Ghosts were recognized by the Elizabethans in three basic varieties: the vision or purely subjective ghost, the authentic ghost who has died without opportunity of repentance, and the false ghost which is capable of many types of manifestations (Boas and Hahn). When a ghost was confronted, either in reality or in a Shakespearean play, some obvious discrimination was called for (and still is). Critics still do not always agree on which of these three types haunts the pages of Julius Caesar, Macbeth, Richard III, or Hamlet, or, in some cases, why they are necessary to the plot at all. After all, Shakespeare’s ghosts are a capricious lot, making themselves visible or invisible as they please. In Richard III there are no fewer than eleven ghosts on the stage who are visible only to Richard and Richmond. In Macbeth the ghost of Banquo repeatedly appears to Macbeth in crowded rooms but is visible only to him. In Hamlet, the ghost appears to several people on the castle battlements but only to Hamlet in his mother’s bedchamber. In the words of E.H. Seymour: “If we judge by sheer reason, no doubt we must banish ghosts from the stage altogether, but if we regulate our fancy by the laws of superstition, we shall find that spectres are privileged to be visible to whom they will (E.H. Seymour “Remarks, Critical, Conjectural, and Explanatory on Shakespeare” in Macbeth A New Variorum Edition of Shakespeare [New York: Dover Publications Inc., 1963] 211).

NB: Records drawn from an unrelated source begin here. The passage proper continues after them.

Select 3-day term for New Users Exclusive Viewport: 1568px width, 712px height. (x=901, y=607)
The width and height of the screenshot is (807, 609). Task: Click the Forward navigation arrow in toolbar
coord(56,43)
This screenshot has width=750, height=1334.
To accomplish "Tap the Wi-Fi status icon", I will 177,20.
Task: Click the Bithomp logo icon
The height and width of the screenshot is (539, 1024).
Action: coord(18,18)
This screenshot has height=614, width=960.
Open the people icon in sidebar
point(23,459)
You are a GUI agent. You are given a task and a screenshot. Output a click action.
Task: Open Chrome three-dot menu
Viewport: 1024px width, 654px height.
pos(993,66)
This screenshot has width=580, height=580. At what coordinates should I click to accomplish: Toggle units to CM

Shakespeare’s audiences, and his plays, were the products of their culture. Since the validity of any literary work can best be judged by its public acceptance, not to mention its lasting power, it seems that Shakespeare’s ghosts and witches were, and are, enormously popular. If modern audiences and critics find themselves a bit skeptical, then they might consider bringing along a supply of Coleridge’s “willing suspension of disbelief.” Elizabethans simply had no need of it.